• YOUR TASK
Copy exactly, please, the lines of the data from its start through the line containing "Click the loukexin@smm.cn email in banner".
[DATA SECTION Boundary: Start]
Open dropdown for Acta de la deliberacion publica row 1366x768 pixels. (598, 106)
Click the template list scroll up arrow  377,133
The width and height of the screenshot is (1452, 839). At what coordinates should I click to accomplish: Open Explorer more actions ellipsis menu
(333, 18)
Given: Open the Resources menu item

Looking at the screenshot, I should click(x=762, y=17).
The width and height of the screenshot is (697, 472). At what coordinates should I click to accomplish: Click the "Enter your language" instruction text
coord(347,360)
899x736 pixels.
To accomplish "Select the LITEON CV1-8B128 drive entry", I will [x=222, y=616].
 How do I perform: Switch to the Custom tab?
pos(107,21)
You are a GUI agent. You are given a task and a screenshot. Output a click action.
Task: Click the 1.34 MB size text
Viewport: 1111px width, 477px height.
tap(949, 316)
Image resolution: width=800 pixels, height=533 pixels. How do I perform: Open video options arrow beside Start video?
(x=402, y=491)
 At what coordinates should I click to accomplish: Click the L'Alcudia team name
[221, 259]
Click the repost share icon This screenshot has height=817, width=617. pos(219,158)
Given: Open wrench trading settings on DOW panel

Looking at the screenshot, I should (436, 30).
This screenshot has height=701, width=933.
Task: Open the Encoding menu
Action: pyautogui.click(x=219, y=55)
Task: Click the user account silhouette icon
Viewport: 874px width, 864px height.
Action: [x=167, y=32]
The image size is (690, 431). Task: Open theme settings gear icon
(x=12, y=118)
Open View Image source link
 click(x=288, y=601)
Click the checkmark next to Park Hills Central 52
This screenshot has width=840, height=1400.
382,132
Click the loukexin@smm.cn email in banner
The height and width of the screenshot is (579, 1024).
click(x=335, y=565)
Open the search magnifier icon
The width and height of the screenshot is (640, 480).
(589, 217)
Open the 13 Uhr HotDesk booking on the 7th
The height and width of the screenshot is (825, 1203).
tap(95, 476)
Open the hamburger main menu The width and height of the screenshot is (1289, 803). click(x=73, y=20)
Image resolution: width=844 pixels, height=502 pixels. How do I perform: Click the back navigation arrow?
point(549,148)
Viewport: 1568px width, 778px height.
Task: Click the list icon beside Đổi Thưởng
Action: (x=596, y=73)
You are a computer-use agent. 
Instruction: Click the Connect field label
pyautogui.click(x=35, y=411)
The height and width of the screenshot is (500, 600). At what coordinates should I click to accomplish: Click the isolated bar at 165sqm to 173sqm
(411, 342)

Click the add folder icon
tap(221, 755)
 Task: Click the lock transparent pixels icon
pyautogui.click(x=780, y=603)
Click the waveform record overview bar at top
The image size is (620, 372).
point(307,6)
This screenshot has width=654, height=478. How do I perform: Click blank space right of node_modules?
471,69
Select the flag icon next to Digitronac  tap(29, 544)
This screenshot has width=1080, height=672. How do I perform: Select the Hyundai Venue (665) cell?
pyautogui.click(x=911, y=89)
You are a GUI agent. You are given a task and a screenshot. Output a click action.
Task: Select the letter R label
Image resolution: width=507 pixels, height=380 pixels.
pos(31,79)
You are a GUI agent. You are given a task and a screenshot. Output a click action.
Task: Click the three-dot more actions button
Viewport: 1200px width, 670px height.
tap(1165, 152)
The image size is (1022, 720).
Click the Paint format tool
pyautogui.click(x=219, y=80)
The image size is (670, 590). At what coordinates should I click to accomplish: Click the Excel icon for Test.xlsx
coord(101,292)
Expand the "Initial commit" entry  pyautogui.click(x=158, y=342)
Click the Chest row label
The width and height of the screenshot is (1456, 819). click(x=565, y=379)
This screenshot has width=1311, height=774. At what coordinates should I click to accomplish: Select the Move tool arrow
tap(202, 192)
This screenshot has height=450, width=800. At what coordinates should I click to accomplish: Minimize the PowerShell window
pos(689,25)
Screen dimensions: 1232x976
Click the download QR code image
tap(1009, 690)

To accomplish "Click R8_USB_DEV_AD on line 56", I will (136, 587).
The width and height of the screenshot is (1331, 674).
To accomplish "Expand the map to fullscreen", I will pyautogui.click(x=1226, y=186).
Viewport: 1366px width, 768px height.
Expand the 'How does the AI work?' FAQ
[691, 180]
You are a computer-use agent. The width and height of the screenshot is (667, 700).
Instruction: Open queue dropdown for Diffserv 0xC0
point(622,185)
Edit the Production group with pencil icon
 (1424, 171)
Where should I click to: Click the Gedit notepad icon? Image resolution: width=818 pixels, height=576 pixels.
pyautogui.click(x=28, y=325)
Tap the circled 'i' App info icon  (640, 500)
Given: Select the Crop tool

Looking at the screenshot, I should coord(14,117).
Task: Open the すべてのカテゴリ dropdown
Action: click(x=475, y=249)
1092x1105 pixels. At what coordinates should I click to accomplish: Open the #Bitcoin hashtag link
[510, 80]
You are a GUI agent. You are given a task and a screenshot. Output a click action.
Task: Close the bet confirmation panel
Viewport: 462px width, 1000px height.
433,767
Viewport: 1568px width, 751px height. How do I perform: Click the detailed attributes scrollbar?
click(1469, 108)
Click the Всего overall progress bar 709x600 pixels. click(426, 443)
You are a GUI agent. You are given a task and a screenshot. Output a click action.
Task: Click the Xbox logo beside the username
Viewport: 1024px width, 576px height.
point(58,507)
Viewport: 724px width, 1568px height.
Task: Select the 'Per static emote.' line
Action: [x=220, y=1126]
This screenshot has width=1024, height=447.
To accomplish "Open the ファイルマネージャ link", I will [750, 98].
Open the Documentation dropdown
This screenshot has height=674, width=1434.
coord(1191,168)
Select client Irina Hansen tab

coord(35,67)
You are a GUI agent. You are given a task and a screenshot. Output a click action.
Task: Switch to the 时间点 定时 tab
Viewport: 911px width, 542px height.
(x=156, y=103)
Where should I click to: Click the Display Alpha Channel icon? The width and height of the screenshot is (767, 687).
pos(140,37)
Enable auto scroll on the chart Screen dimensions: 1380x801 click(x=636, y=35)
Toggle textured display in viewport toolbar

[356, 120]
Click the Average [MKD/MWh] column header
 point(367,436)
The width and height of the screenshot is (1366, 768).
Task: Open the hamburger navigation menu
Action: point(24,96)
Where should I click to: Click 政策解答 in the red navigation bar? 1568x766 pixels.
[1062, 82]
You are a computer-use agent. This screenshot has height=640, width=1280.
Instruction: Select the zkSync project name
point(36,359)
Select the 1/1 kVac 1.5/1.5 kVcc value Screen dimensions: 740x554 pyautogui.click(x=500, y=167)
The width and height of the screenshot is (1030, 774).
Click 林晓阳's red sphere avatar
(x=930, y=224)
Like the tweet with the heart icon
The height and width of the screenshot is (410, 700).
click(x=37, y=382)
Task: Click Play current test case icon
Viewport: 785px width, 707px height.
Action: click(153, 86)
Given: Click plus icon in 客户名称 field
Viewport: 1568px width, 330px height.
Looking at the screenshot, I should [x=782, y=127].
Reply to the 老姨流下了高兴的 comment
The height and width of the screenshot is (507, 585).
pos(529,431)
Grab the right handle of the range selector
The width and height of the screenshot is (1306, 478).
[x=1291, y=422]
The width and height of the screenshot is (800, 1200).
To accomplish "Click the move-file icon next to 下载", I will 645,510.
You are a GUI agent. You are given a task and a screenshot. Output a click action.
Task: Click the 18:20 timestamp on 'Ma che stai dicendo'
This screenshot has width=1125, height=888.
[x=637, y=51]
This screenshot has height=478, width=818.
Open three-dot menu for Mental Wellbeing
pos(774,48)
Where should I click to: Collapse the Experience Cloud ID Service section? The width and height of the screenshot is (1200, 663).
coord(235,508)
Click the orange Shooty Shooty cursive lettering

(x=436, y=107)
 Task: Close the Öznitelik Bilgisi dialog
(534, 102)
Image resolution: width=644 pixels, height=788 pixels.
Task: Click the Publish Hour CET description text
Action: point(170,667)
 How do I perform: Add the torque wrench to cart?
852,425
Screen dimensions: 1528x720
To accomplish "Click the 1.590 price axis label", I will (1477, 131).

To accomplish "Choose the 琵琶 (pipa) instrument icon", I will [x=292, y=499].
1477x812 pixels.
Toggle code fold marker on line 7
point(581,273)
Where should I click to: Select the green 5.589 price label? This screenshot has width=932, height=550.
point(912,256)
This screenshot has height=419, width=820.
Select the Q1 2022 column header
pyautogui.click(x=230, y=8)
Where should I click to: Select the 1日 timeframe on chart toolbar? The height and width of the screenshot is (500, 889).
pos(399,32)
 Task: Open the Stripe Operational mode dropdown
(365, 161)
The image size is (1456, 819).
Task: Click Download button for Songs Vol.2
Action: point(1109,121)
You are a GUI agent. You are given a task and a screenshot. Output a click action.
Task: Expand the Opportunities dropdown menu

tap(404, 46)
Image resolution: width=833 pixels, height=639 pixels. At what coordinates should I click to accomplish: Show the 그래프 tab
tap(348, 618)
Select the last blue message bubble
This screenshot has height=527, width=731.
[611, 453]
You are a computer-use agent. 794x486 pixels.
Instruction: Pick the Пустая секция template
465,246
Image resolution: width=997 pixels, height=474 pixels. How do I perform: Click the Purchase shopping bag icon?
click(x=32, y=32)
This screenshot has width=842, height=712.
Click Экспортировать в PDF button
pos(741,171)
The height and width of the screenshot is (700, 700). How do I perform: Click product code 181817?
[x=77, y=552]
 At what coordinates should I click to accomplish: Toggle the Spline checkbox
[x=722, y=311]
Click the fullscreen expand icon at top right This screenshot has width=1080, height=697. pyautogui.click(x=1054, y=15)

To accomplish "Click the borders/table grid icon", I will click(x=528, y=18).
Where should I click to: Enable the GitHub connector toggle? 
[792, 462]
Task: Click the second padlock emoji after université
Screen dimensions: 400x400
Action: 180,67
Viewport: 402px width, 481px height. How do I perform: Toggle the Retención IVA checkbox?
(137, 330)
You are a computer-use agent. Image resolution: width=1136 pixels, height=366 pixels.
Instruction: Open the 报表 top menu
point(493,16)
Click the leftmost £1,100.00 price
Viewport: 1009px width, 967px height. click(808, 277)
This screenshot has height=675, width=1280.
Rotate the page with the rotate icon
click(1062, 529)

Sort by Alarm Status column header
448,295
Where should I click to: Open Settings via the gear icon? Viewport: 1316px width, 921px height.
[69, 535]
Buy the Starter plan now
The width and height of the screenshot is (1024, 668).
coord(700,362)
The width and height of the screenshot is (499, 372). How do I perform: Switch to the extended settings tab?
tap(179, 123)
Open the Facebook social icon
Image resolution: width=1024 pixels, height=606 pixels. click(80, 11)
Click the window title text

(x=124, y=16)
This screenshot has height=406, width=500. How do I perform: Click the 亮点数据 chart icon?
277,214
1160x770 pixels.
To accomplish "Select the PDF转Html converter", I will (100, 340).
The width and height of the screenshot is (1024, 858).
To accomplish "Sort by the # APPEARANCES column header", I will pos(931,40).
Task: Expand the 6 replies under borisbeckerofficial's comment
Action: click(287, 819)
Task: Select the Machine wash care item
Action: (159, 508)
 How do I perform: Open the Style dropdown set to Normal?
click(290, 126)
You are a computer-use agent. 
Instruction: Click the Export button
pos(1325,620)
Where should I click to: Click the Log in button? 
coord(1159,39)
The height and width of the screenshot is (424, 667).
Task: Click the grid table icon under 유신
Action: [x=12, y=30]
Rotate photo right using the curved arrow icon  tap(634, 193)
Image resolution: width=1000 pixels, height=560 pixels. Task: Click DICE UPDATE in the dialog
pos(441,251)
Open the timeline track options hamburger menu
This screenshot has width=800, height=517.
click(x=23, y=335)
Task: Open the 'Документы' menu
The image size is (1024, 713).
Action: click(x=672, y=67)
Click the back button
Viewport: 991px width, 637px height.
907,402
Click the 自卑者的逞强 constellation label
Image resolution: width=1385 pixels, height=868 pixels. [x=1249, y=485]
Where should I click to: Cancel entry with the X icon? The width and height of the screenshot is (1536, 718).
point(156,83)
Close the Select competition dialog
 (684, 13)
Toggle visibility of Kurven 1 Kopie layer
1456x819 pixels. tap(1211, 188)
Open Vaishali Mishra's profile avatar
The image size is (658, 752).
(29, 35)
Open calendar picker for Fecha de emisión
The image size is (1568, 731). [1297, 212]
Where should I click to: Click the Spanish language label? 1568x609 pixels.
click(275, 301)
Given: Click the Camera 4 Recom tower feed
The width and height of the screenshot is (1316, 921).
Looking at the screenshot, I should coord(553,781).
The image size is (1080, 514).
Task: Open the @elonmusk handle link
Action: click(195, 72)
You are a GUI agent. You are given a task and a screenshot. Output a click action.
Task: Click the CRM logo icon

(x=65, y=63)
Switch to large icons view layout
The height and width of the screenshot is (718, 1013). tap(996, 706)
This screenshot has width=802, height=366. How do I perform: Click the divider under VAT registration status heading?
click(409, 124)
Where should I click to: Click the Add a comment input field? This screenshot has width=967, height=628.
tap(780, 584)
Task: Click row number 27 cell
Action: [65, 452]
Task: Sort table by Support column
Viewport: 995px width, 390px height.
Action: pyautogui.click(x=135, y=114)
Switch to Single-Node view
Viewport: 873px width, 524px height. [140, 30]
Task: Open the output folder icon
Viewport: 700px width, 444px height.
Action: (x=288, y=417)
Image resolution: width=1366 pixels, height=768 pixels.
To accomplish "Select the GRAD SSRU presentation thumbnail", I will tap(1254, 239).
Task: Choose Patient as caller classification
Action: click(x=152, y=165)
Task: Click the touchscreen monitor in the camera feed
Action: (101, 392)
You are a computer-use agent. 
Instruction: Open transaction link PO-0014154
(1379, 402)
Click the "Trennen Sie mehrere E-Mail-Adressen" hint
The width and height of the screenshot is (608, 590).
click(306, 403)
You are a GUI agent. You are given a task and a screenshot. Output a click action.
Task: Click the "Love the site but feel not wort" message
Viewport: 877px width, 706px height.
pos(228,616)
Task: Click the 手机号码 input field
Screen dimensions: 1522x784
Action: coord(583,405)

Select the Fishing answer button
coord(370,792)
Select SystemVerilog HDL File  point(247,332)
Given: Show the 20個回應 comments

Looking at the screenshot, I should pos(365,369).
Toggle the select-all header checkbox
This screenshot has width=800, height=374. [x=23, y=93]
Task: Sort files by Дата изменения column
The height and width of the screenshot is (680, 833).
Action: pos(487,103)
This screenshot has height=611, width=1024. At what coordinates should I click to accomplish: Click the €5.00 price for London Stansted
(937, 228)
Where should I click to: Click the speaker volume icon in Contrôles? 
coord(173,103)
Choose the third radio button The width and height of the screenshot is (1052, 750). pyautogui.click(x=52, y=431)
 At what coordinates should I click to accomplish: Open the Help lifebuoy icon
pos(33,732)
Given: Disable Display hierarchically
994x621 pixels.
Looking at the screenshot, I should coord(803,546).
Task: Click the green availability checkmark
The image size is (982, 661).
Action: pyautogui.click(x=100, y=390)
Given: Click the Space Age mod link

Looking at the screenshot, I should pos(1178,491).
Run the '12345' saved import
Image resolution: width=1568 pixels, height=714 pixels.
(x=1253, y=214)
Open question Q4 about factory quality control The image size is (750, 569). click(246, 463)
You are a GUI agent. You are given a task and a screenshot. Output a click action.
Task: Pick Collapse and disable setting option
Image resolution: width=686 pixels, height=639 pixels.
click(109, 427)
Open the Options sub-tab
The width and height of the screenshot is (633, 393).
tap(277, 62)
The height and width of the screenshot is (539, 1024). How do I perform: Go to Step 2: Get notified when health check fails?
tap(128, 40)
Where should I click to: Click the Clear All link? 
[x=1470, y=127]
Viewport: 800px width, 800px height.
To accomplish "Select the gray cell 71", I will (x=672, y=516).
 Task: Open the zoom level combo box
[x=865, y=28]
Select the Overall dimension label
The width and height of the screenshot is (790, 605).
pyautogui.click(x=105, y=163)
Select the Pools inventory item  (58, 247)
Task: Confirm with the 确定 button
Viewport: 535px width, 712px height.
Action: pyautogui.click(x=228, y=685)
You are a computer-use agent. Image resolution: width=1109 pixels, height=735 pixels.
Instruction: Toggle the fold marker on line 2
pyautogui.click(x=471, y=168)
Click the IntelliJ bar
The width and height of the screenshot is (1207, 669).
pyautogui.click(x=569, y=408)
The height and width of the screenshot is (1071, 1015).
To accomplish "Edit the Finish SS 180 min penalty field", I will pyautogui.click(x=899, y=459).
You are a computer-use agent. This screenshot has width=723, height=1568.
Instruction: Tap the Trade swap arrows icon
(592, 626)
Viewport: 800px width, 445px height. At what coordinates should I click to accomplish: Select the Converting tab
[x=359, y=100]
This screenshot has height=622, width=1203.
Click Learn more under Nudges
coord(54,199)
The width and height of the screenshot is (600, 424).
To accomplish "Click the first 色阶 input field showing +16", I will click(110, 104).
[DATA SECTION Boundary: End]
• TASK ANSWER
Open dropdown for Acta de la deliberacion publica row 1366x768 pixels. (598, 106)
Click the template list scroll up arrow  377,133
The width and height of the screenshot is (1452, 839). At what coordinates should I click to accomplish: Open Explorer more actions ellipsis menu
(333, 18)
Given: Open the Resources menu item

Looking at the screenshot, I should click(x=762, y=17).
The width and height of the screenshot is (697, 472). At what coordinates should I click to accomplish: Click the "Enter your language" instruction text
coord(347,360)
899x736 pixels.
To accomplish "Select the LITEON CV1-8B128 drive entry", I will [x=222, y=616].
 How do I perform: Switch to the Custom tab?
pos(107,21)
You are a GUI agent. You are given a task and a screenshot. Output a click action.
Task: Click the 1.34 MB size text
Viewport: 1111px width, 477px height.
tap(949, 316)
Image resolution: width=800 pixels, height=533 pixels. How do I perform: Open video options arrow beside Start video?
(x=402, y=491)
 At what coordinates should I click to accomplish: Click the L'Alcudia team name
[221, 259]
Click the repost share icon This screenshot has height=817, width=617. pos(219,158)
Given: Open wrench trading settings on DOW panel

Looking at the screenshot, I should (436, 30).
This screenshot has height=701, width=933.
Task: Open the Encoding menu
Action: pyautogui.click(x=219, y=55)
Task: Click the user account silhouette icon
Viewport: 874px width, 864px height.
Action: [x=167, y=32]
The image size is (690, 431). Task: Open theme settings gear icon
(x=12, y=118)
Open View Image source link
 click(x=288, y=601)
Click the checkmark next to Park Hills Central 52
This screenshot has width=840, height=1400.
382,132
Click the loukexin@smm.cn email in banner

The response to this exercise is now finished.